> THINGS TO DO
A. Answer these questions about the Pattern Energy Group IPO announcement, one per line:
(i) What price per share were the Class A shares offered at?
(ii) Under what symbol are the Class A shares listed on the Toronto Stock Exchange?
(iii) On what date did PEG LP sell the additional 2,400,000 Class A shares?
B. In the Pattern Energy Group IPO announcement, rewrite the part that opens with the words "Pattern Energy Group Completes" and closes with "general corporate purposes.", changing "wind power" to "renewable energy".
C. Pick up the Pattern Energy Group IPO announcement after its last sentence and continue it.

> PAGE
╭──
Pattern Energy Group Completes IPO

Pattern Energy Group Inc. completed its initial public offering in the US and Canada of 16,000,000 shares of its Class A common stock at a price of US$22 per share, resulting in gross proceeds of US$352 million.

Pattern used the net proceeds of the offering as partial consideration for its initial portfolio of wind power assets that were contributed to it by Pattern Energy Group LP (PEG LP) in connection with the completion of the offering, to repay the outstanding indebtedness under Pattern's revolving credit facility and the remainder for working capital and general corporate purposes.

The Class A shares are listed on the NASDAQ Global Market and the Toronto Stock Exchange under the symbol “PEGI” and “PEG,” respectively.

In addition, on October 8, 2013, PEG LP, the selling stockholder and Pattern's majority stockholder, sold an additional 2,400,000 Class A shares at the initial public offering price to the underwriters upon exercise by them of their over-allotment option.

The offering was made through a syndicate of underwriters led by BMO Capital Markets, RBC Capital Markets, and Morgan Stanley as joint book-running managers. Bank of America Merrill Lynch acted as bookrunner, and CIBC, Scotiabank, Wells Fargo Securities, Canaccord Genuity, and Raymond James acted as co-managers for the offering.
╰──
> DATASET EXCERPT
╭──
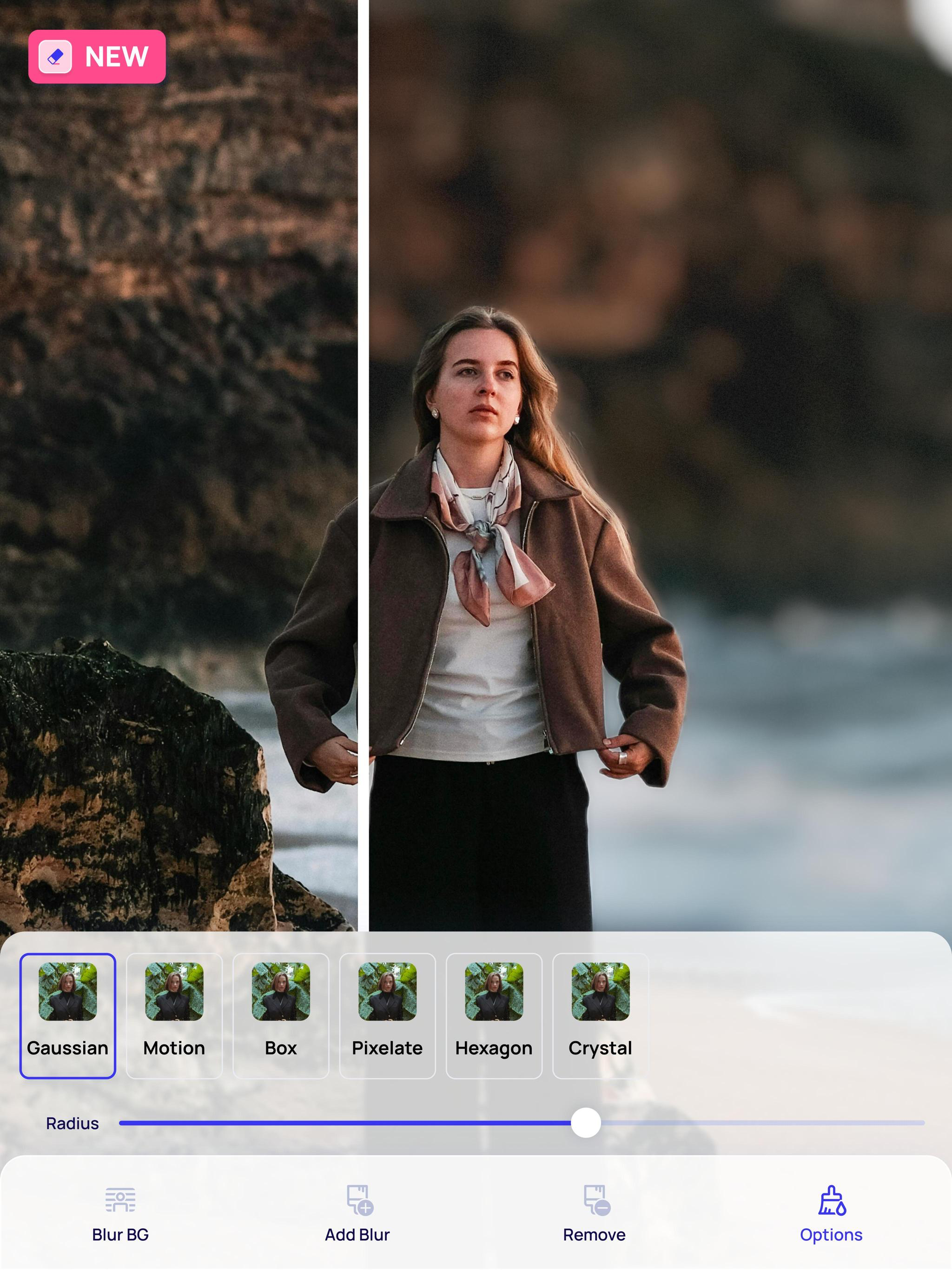Select the Remove blur brush icon
Image resolution: width=952 pixels, height=1270 pixels.
pos(596,1199)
╰──
> ANSWERS IN ORDER
A.
(i) US$22 per share
(ii) PEG
(iii) October 8, 2013

B.
Pattern Energy Group Completes IPO

Pattern Energy Group Inc. completed its initial public offering in the US and Canada of 16,000,000 shares of its Class A common stock at a price of US$22 per share, resulting in gross proceeds of US$352 million.

Pattern used the net proceeds of the offering as partial consideration for its initial portfolio of renewable energy assets that were contributed to it by Pattern Energy Group LP (PEG LP) in connection with the completion of the offering, to repay the outstanding indebtedness under Pattern's revolving credit facility and the remainder for working capital and general corporate purposes.

C.
Pattern is a premium independent power company which owns and operates eight wind power projects in the US, Canada and Chile with a total owned capacity of 1,041 MW. These projects generate stable long-term cash flows in attractive markets and provide a solid foundation for the continued growth of Pattern's business. Following completion of the initial public offering, PEG LP holds approximately 63.2 per cent of the voting common shares of Pattern.

Pattern was represented by its internal counsel team. Its external US counsel was a Latham & Watkins LLP team including Kirk Davenport II, Patrick Shannon, Brandon Bortner and John Kim (capital markets); Jiyeon Lee-Lim and Matthew Dewitz (tax), and David Taub and Adam Kestenbaum (executive compensation). Its Canadian counsel was Blake, Cassels & Graydon LLP with a team of Jeffrey Lloyd, Brendan Reay, Cat Youdan, Michael Hickey and Faye Ghadiani (securities); Ron Richler (tax), Tom Rowe (corporate) and Peter MacGowan and Mark Platteel (banking).

The underwriters were represented by Vinson & Elkins L.L.P. in the US, with a team of Shelley Barber, Brenda Lenahan, Chris Mathiesen and David Choi (securities) and Debra Duncan (tax); and in Canada by Torys LLP with a team of Phil Symmonds, Rima Ramchandani, Jim Miller and Christian Thatcher (securities) and Corrado Cardarelli and Andrew Wong (tax).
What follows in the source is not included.